For debugging purposes it is useful to have a concept of red-zoning which is a technique that has a high probability of detecting writes to a data object that have over-run or under-run and the manager implements this in a transparent manner.
Internally, the manager uses a technique that means that heterogeneous networks of symmetric and asymmetric processors can share references to distributed objects (segment and offset) globally, and again this is transparent to the application which only ever sees objects at a local virtual address.
A defining feature of holographic processing is that slave processing power can be dynamically recruited and/or retired at any stage of execution.
Recruitment is a relatively straightforward operation that involves clients connecting to servers, and slaves connecting to masters (for the particular instances being executed). The runtime provides a discovery service that means that a given application instance can be mastered on any machine and clients/slaves simply need to specify an instance name to the registry server (allowing multiple application instances to share the same resources if required). For release implementations, any application process can be nominated to act as registrar, which means that a dedicated discovery server is not required.

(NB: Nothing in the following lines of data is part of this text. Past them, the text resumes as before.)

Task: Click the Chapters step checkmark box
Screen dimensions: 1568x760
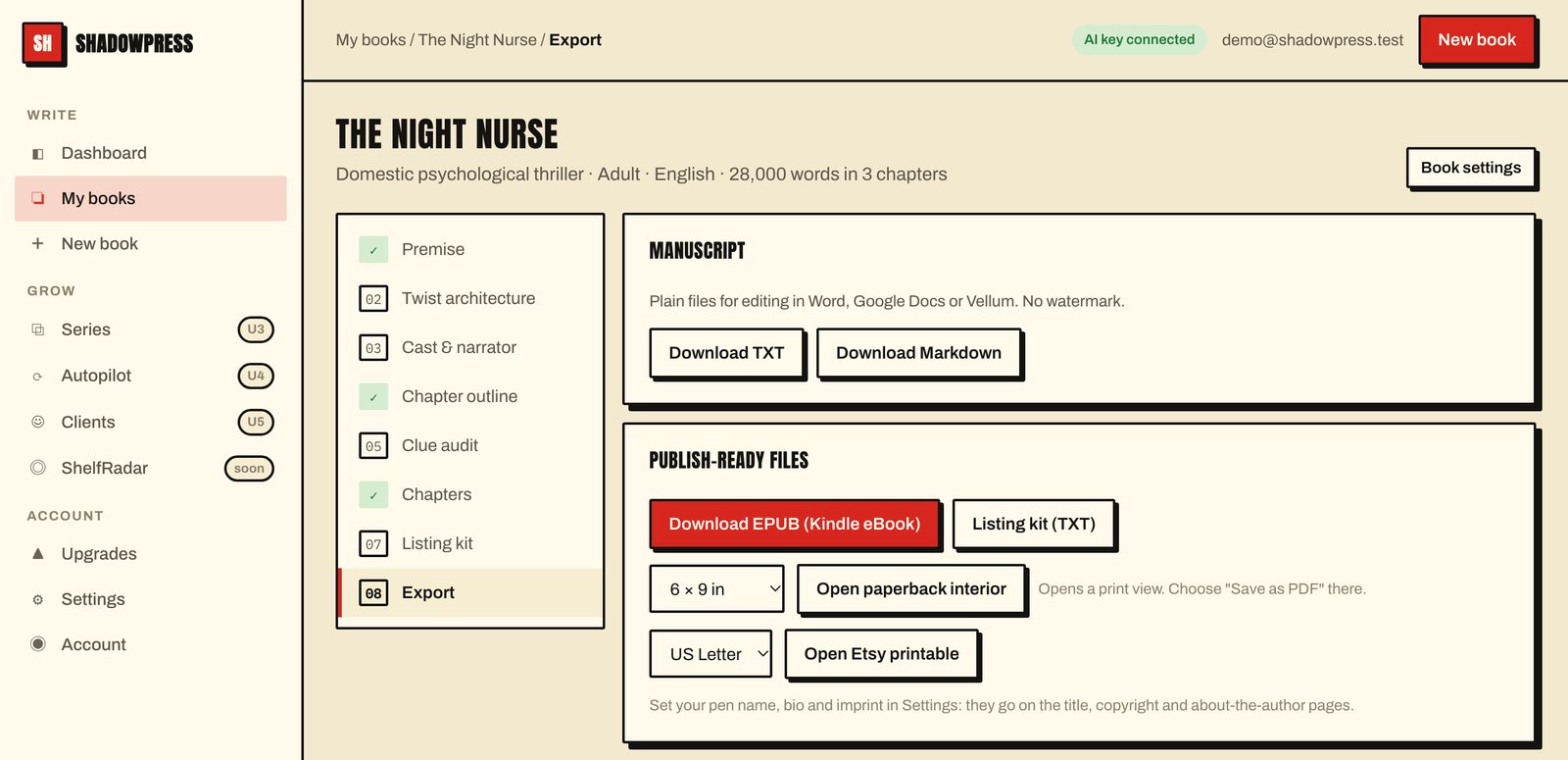Action: 373,495
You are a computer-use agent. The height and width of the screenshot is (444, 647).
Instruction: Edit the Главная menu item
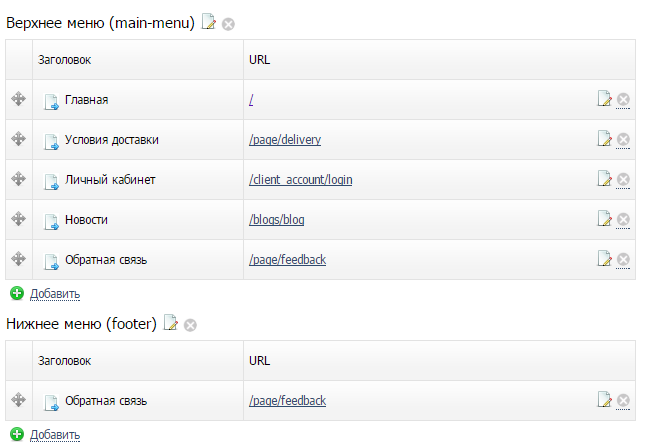point(604,99)
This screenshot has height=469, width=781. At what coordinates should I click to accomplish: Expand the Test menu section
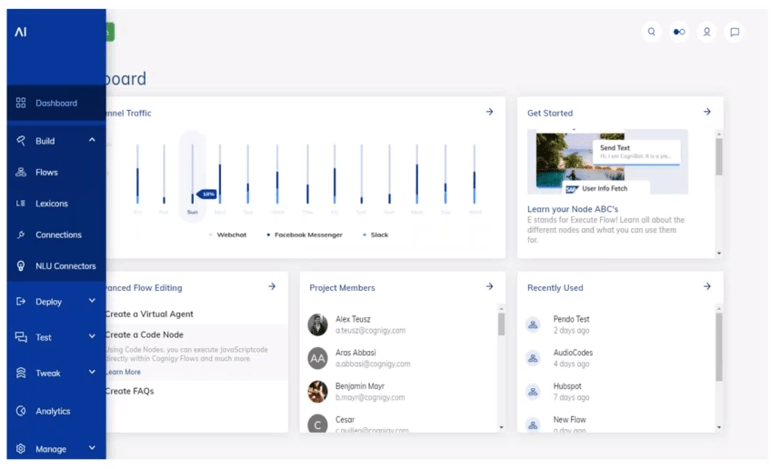(x=92, y=337)
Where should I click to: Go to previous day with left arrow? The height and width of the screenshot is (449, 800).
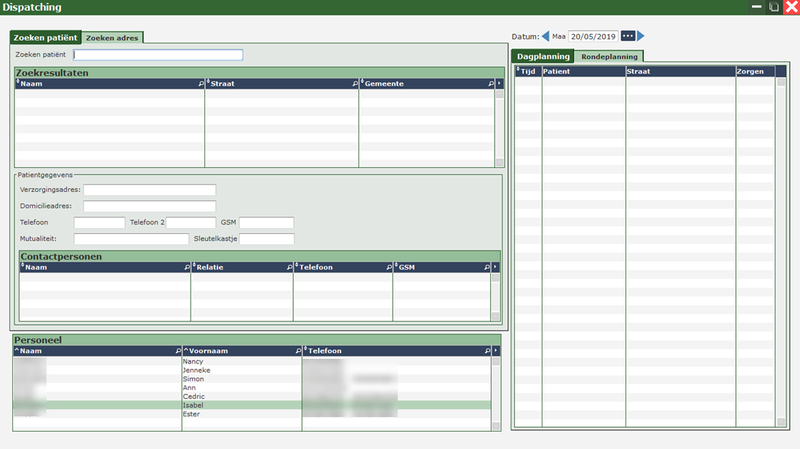[546, 36]
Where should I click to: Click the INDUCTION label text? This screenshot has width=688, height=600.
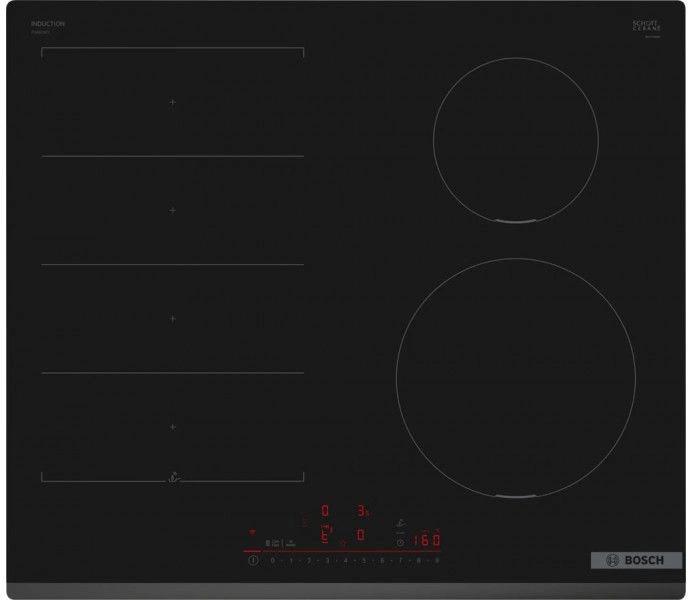click(x=48, y=23)
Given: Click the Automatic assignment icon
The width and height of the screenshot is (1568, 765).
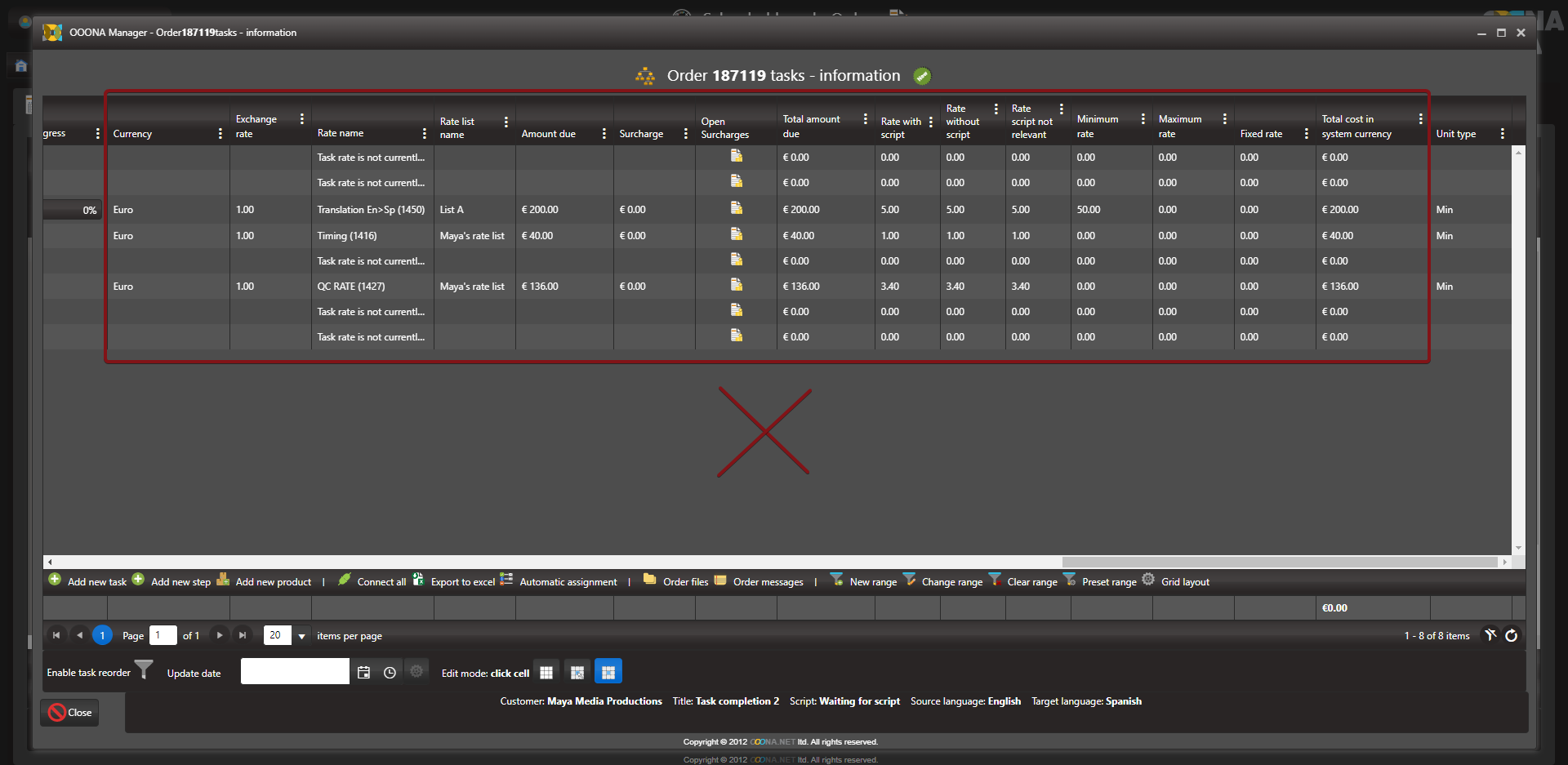Looking at the screenshot, I should click(x=506, y=580).
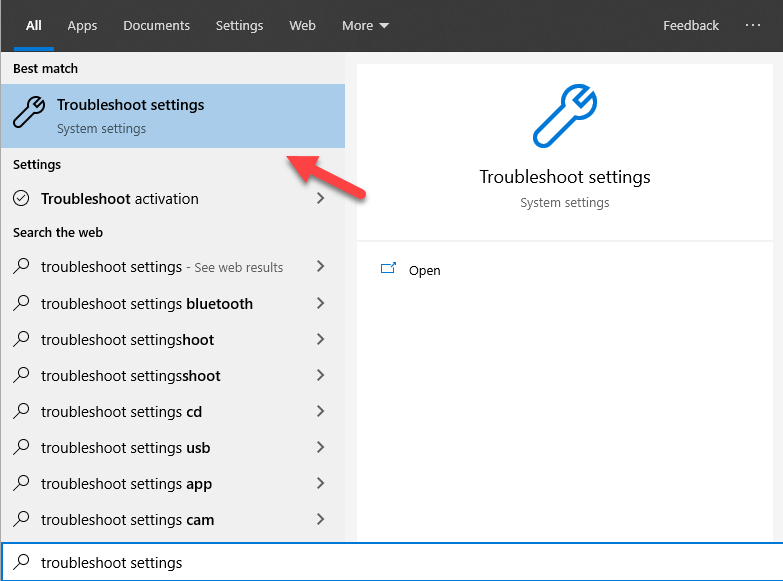Expand 'troubleshoot settings cam' chevron

click(x=320, y=520)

Retirement is a considerably more involved process and again there are two cases. In the case of a ‘graceful’ exit (slave retires, or is retired; without failure) the slave needs to re-distribute any definitive data, and relinquish all the critical resources that it holds (e.g. arbitrated store locks or subscriptions to distributors); it can then disconnect from the colony and exit.
In the case of a ‘forced’ exit however (e.g. switching off the power), the situation is more difficult. Even if the server keeps track of all resources, and even if all data is ‘end-point’, the scheduler and memory manager need to ensure that any/all partially calculated data owned by the ‘exiting’ process can be recalculated, and so the scheduler needs to be able to roll back and recalculate any data that is incomplete or lost. At the time of writing, algorithms that achieve this have been identified and their implementation is ‘work-in-progress’.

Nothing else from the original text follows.